#### GOAL
Recast the portion of the listing below that begins with the line containing "Choose the 생산실적 legend entry" and ends with the line containing "The image size is (576, 360). click(x=554, y=48)", both lines included, as a JSON list of strings with one string per line and blank lines omitted.

#### WORKING DATA
## START

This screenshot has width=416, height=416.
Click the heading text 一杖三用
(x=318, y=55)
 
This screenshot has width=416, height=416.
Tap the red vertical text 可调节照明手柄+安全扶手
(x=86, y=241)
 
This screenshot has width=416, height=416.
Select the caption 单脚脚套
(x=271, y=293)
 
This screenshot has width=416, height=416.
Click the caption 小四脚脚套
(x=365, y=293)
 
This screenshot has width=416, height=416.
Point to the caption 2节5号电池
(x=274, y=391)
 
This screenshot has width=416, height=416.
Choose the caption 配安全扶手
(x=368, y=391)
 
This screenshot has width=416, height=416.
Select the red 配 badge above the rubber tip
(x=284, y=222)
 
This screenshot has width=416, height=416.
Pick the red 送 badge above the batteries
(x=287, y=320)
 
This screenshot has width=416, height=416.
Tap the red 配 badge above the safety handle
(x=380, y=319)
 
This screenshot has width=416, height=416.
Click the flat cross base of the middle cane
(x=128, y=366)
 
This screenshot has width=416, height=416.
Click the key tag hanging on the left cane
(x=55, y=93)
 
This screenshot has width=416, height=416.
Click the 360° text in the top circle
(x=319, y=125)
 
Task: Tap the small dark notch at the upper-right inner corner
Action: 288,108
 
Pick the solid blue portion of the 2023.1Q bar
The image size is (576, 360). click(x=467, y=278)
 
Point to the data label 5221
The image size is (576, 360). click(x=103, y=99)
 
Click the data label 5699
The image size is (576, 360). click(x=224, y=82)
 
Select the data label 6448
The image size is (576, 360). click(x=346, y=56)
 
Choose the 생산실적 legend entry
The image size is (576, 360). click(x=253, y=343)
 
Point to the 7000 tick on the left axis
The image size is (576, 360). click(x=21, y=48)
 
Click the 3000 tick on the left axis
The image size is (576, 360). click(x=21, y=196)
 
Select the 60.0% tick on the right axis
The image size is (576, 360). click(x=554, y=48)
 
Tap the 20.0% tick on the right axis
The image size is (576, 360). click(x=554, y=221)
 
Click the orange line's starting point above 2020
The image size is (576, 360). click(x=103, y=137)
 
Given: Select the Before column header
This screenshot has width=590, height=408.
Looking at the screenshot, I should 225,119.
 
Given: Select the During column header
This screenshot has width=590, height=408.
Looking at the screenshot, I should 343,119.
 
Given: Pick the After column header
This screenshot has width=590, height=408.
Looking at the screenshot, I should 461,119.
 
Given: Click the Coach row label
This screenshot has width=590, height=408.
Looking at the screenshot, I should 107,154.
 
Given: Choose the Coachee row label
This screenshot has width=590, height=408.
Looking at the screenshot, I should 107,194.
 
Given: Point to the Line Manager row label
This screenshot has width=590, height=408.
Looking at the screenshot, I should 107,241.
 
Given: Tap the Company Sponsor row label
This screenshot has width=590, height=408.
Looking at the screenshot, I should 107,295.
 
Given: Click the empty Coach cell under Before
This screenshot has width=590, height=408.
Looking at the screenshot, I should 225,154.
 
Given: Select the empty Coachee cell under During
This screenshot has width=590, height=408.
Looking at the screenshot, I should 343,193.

## END

#### ANSWER FOR THIS EXERCISE
[
  "Choose the 생산실적 legend entry",
  "The image size is (576, 360). click(x=253, y=343)",
  "Point to the 7000 tick on the left axis",
  "The image size is (576, 360). click(x=21, y=48)",
  "Click the 3000 tick on the left axis",
  "The image size is (576, 360). click(x=21, y=196)",
  "Select the 60.0% tick on the right axis",
  "The image size is (576, 360). click(x=554, y=48)"
]